[Your task]:
Can you update the records below by replacing "Campaigns" with "Reports" and leaving everything else unchanged?

※ ※ ※

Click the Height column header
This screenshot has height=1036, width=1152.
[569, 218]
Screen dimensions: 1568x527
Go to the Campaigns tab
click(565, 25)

※ ※ ※

[The reply]:
Click the Height column header
This screenshot has height=1036, width=1152.
[569, 218]
Screen dimensions: 1568x527
Go to the Reports tab
click(565, 25)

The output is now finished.